• BRIEF: From the material below, write out the part that opens with the line containing "Click the Параметры... button" and closes with the line containing "tap(374, 947)", keeping both of those lines and leaving the pictures out of your answer.

• EXTRACTED RECORDS:
___

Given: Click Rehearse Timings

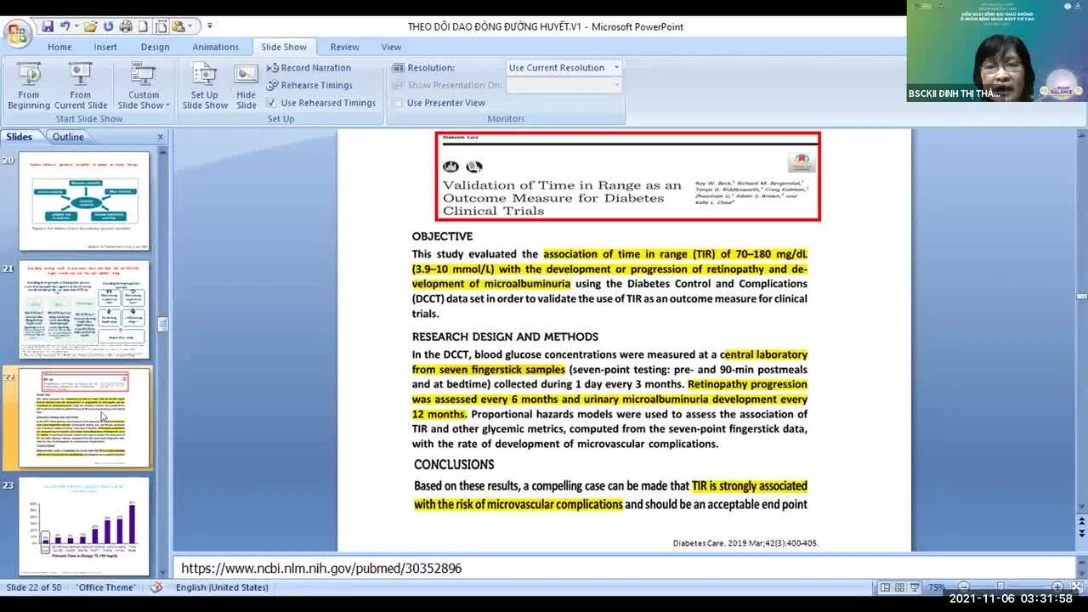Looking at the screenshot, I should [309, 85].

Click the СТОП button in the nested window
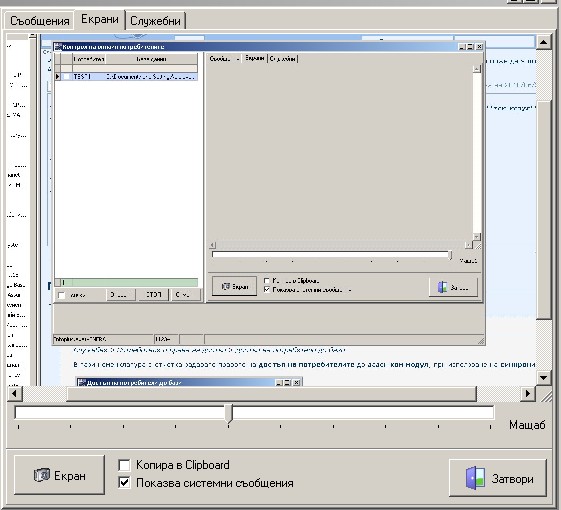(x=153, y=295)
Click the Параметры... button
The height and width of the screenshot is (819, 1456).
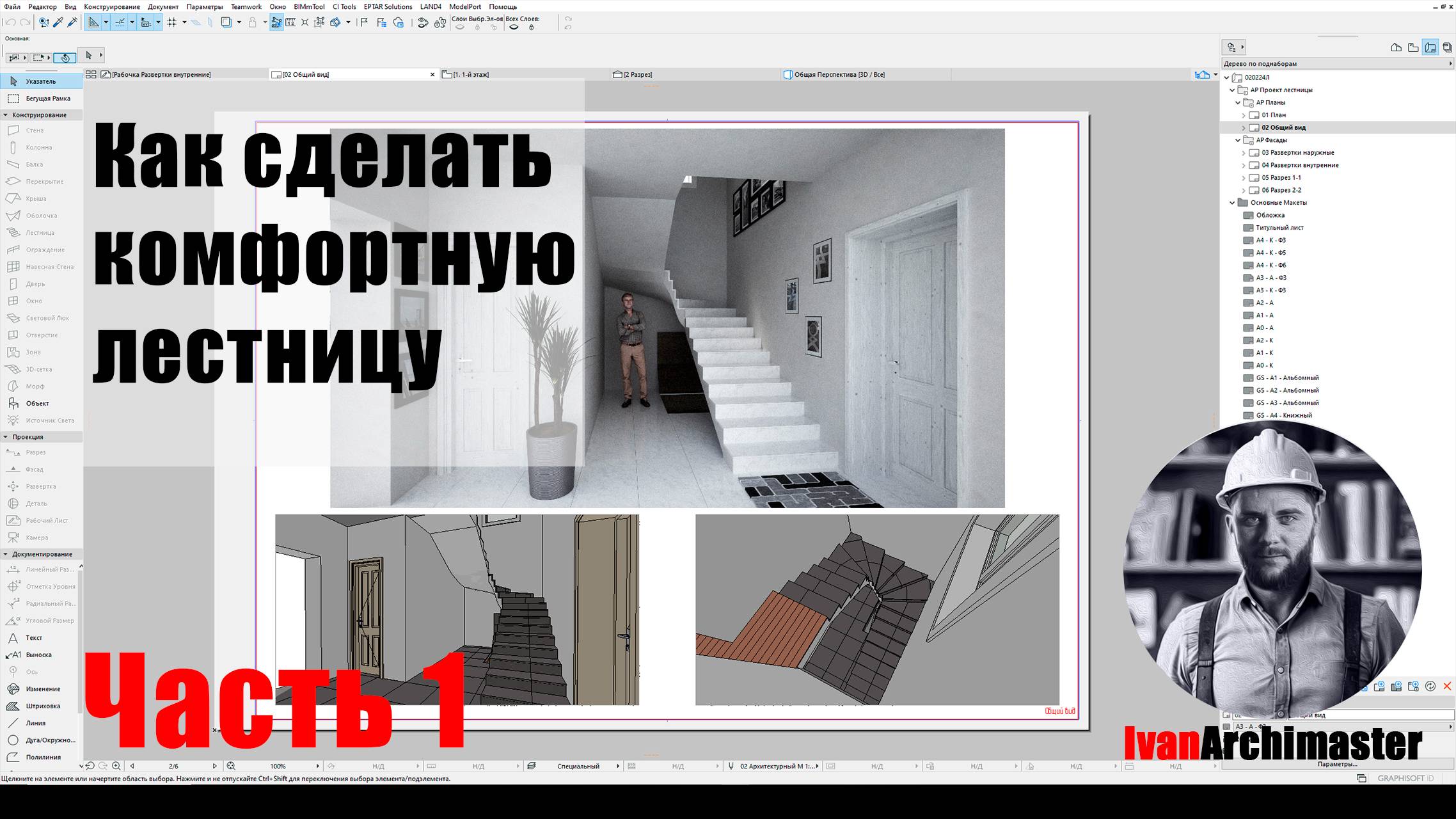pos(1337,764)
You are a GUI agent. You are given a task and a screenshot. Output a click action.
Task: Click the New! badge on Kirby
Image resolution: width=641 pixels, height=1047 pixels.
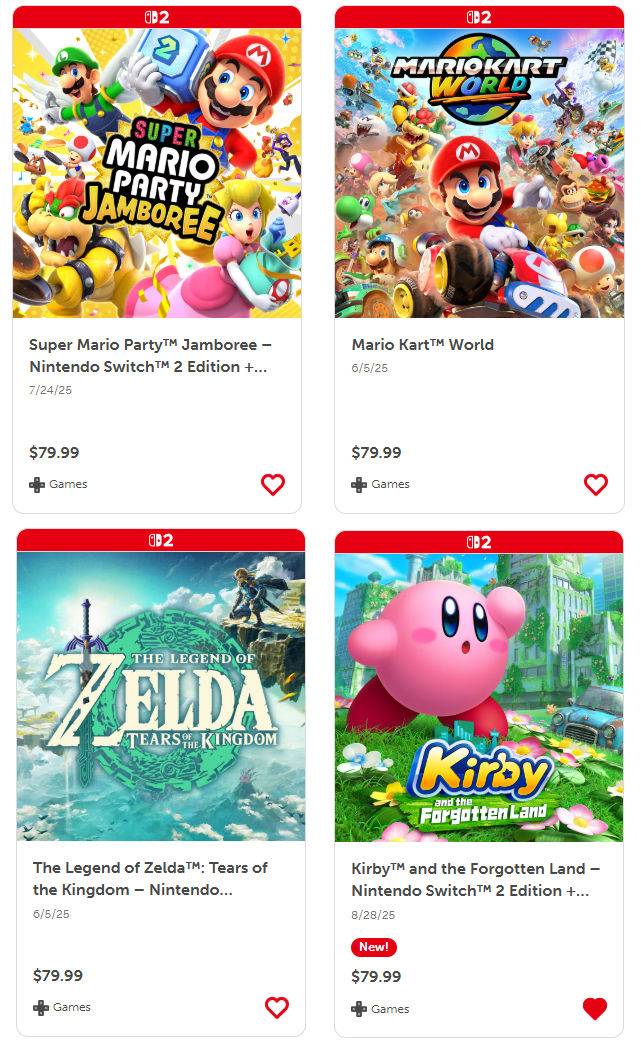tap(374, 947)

___

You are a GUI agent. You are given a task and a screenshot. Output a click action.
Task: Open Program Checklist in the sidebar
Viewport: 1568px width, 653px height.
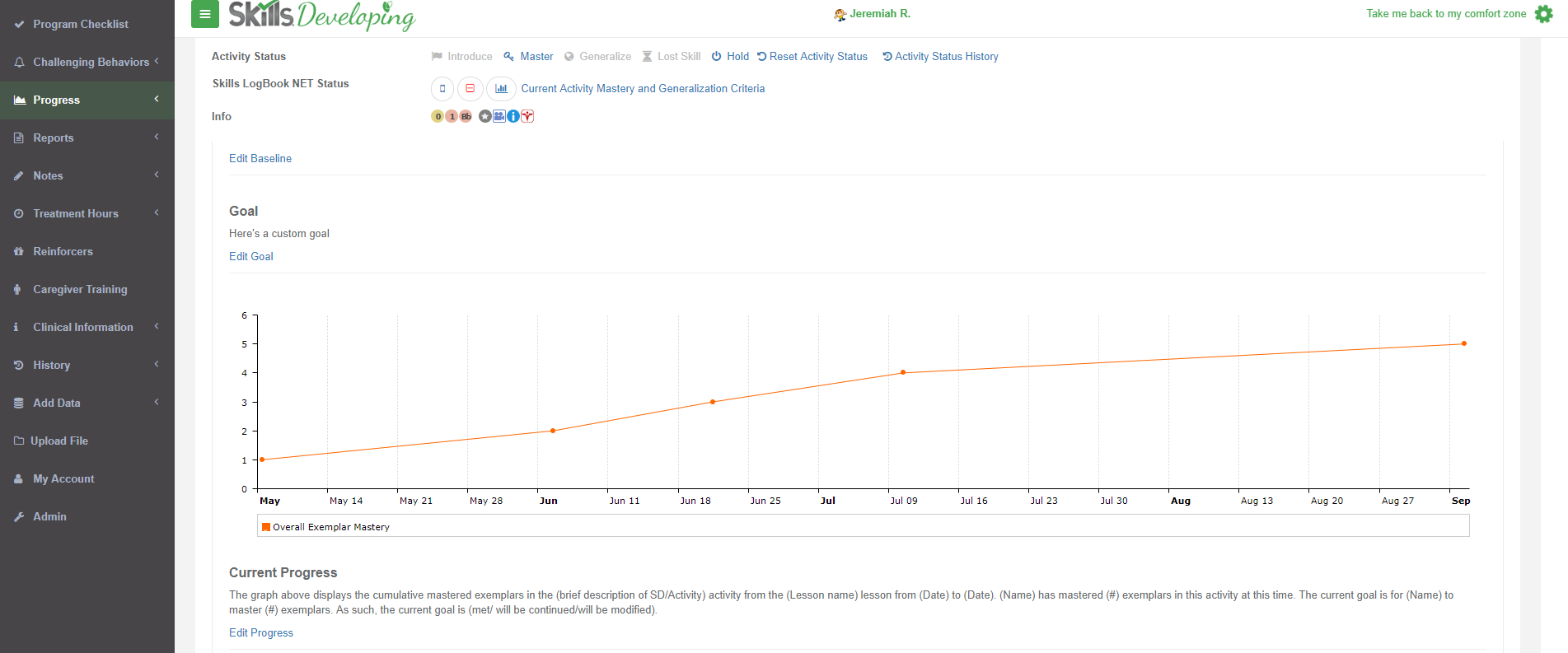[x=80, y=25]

___

• EXERCISE ANSWER:
Click the Параметры... button
The height and width of the screenshot is (819, 1456).
pos(1337,764)
You are a GUI agent. You are given a task and a screenshot. Output a click action.
Task: Click the New! badge on Kirby
Image resolution: width=641 pixels, height=1047 pixels.
tap(374, 947)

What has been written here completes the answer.